Shirley Ellenby, Topic of Cancer group member, says: “Our group has reached its target with the publishing of this plan. We hope it will dramatically reduce smoking in those schools where it is adopted.”

Pop Idol and Eurovision star Jessica Garlick, is supporting the plan. She says: “I don’t smoke myself, but watching someone I love slowly take their own life with each cigarette they smoke would make me feel useless. This is an excellent resource for children to help their classmates to stop smoking.”

Jean King, director of Education Funding at Cancer Research UK, adds: “We hope this plan will be adopted across the UK. Children in secondary school are particularly vulnerable to the allure of smoking – it is still seen as an adult habit to be aspired to. This resource makes it absolutely explicit the harm they do to themselves, those around them and the environment.”

“We must prevent any increase in smoking among teenagers and this will be an excellent method of defusing this potential cancer timebomb.”

ENDS

ENDS

Smoking statistics taken from the Department of Health’s “Smoking, drinking and drug use among young people in England in 2000”. Research undertaken by the National Centre for Social Research and the National Foundation for Educational Research.

On average 330 people die every day from smoking-related disease in the UK.

Cancer Research UK is the largest independent cancer research organisation in the world and funds about two thirds of all research in the UK.

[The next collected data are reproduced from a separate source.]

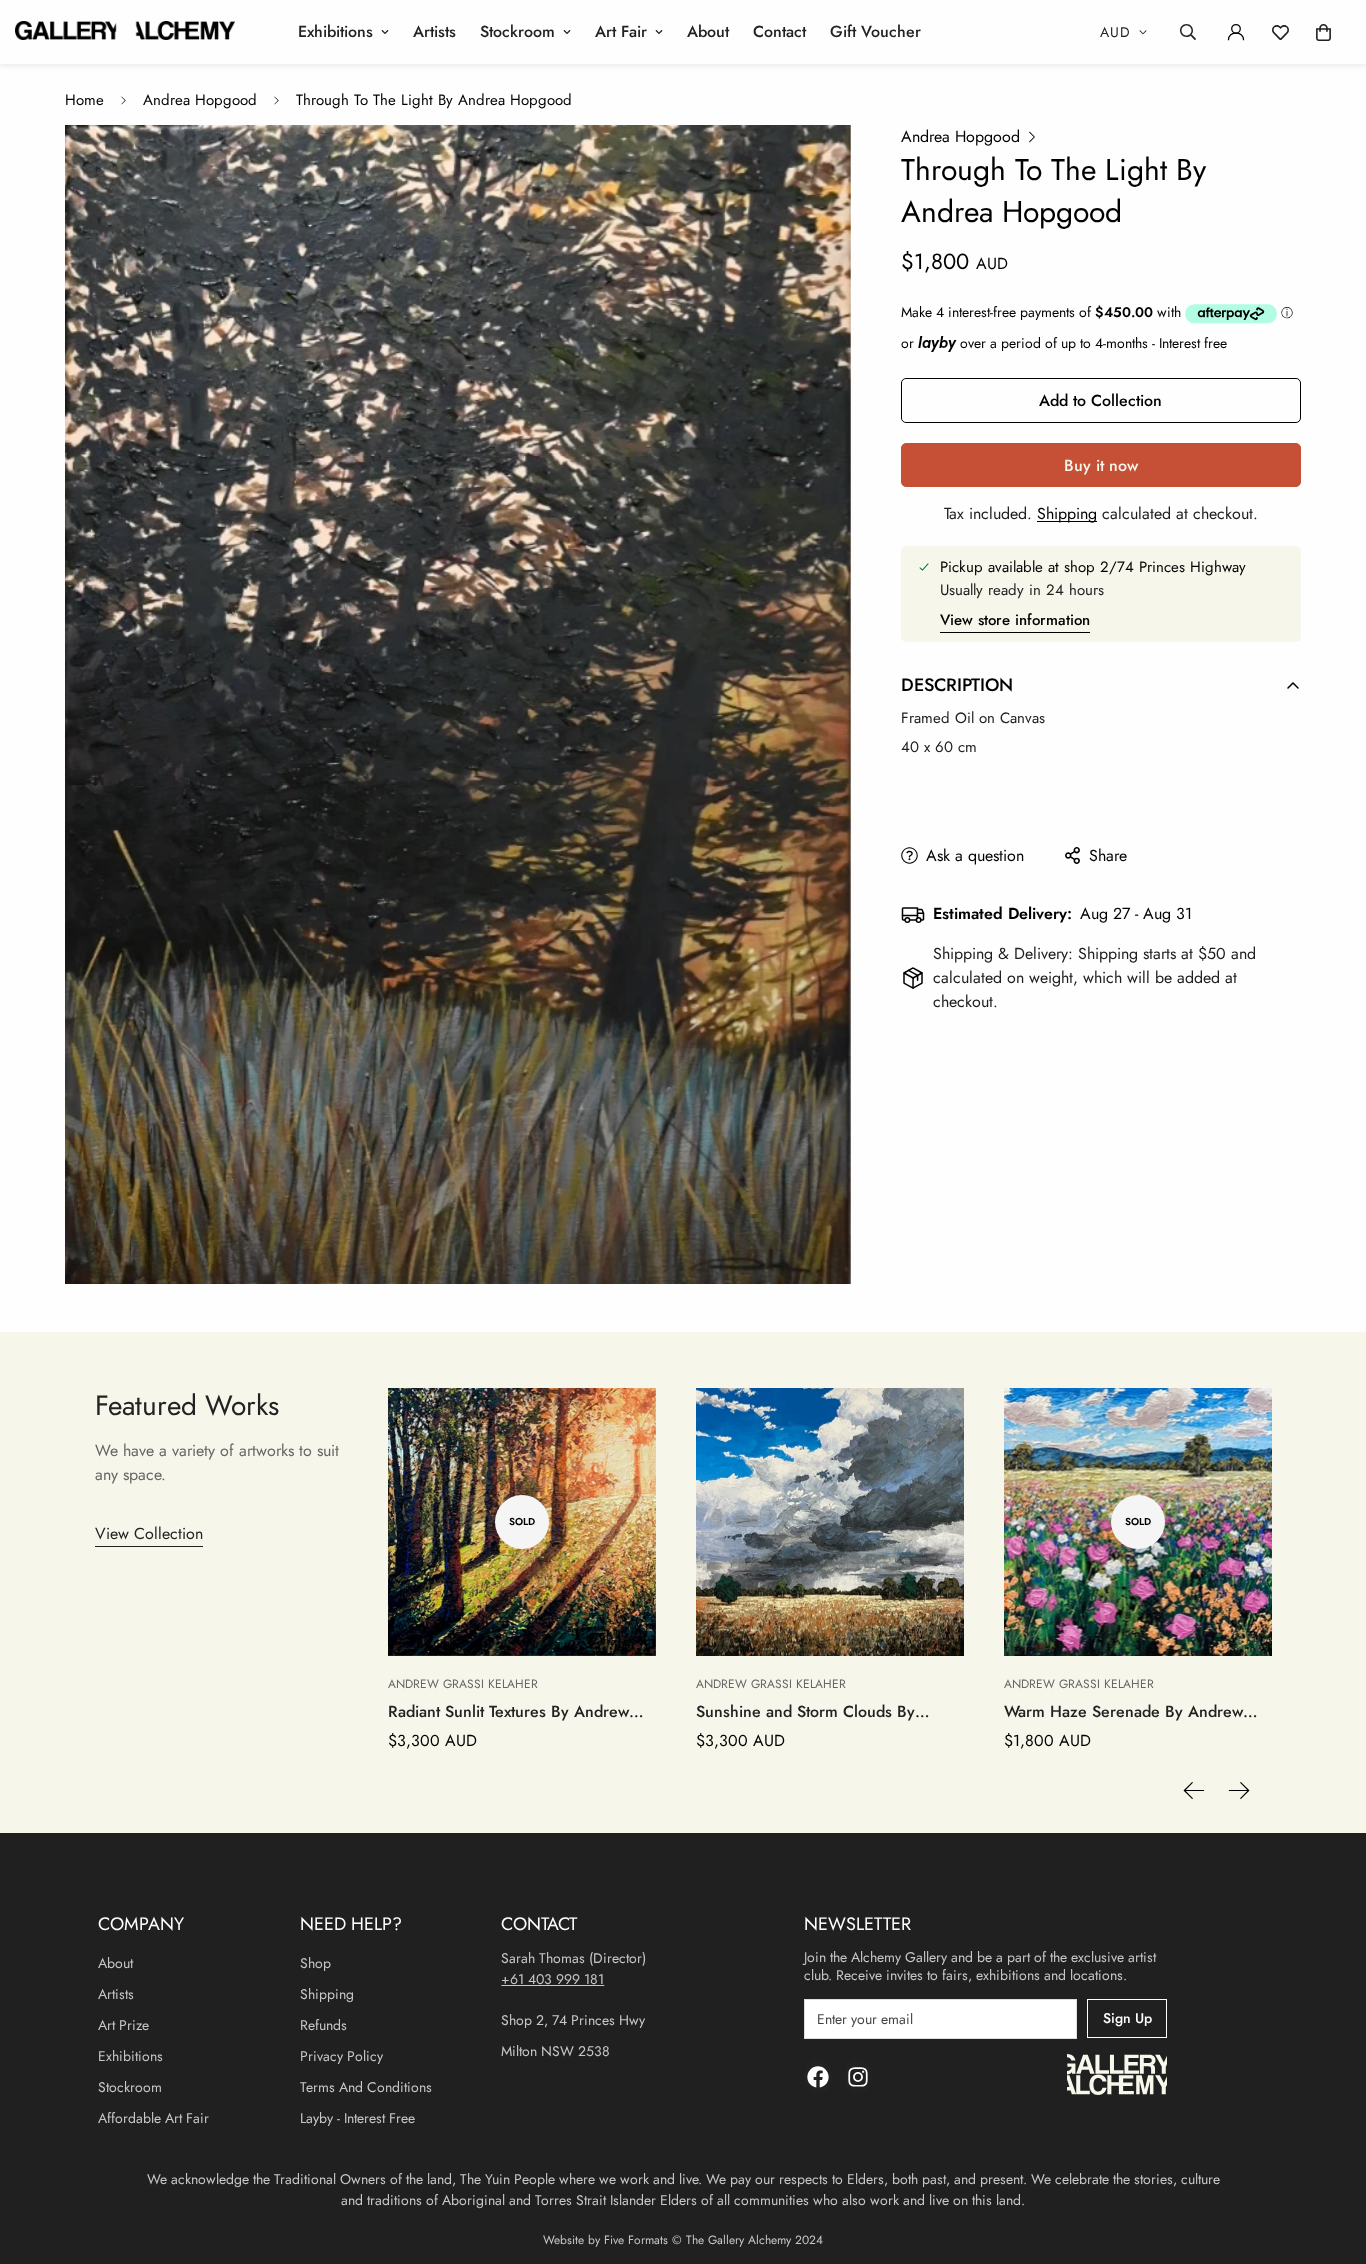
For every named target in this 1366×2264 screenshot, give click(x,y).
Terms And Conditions (366, 2087)
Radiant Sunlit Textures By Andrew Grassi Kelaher (508, 1712)
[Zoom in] (808, 167)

QUIT has reached over 800,000 young people with its innovative programme. QUIT’s presenters visit schools and youth clubs encouraging young people to make up their own minds and question “is smoking worth it?” Break Free also runs 6-week confidential stop smoking groups and trains professionals to run their own stop smoking groups for young people.

BIOGRAPHICAL DETAILS

Topic of Cancer

The Topic of Cancer team has been working together in a voluntary capacity since 1990 to develop projects which aim to help teachers promote education about cancer and particularly to prevent smoking in young people. The first project, called ‘Topic of Cancer’, was published in 1995 and won the NHS Health Alliances regional prize. It was distributed to schools across the country.

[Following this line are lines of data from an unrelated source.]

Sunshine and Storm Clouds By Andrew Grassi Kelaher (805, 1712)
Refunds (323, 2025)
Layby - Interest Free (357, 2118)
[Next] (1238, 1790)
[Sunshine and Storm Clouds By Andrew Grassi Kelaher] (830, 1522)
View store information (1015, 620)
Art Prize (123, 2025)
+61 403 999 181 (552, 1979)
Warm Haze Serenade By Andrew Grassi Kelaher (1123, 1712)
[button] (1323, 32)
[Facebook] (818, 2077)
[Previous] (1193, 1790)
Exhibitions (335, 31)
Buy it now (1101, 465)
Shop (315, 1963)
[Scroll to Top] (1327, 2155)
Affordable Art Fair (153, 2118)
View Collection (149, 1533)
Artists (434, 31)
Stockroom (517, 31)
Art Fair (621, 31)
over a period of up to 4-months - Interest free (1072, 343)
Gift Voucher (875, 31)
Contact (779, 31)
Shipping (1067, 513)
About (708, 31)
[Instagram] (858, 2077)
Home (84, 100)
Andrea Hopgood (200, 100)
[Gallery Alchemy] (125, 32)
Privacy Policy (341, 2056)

The prize money has been used to fund the second project ‘Help a Friend to Stop Smoking’ and to provide in-service training for teachers in Barnet on cancer education.

The group consists of former and current teachers, representing all key stages, a specialist drugs youth worker, a school nurse manager and a public health specialist. It is led by Professor Anne Charlton, an international cancer education expert of the University of Manchester who spent many an evening at Shirley Ellenby’s home working on the project with the team.

The project can really claim to be the result of an effective partnership in action.

The team: Wendy Bohm, Renie Bowen, Anne Charlton, Shirley Ellenby, Angela Gartland, Lynn Harvey, Philippa Jones, Val Jones, Pat Suiter and Margaret Ward.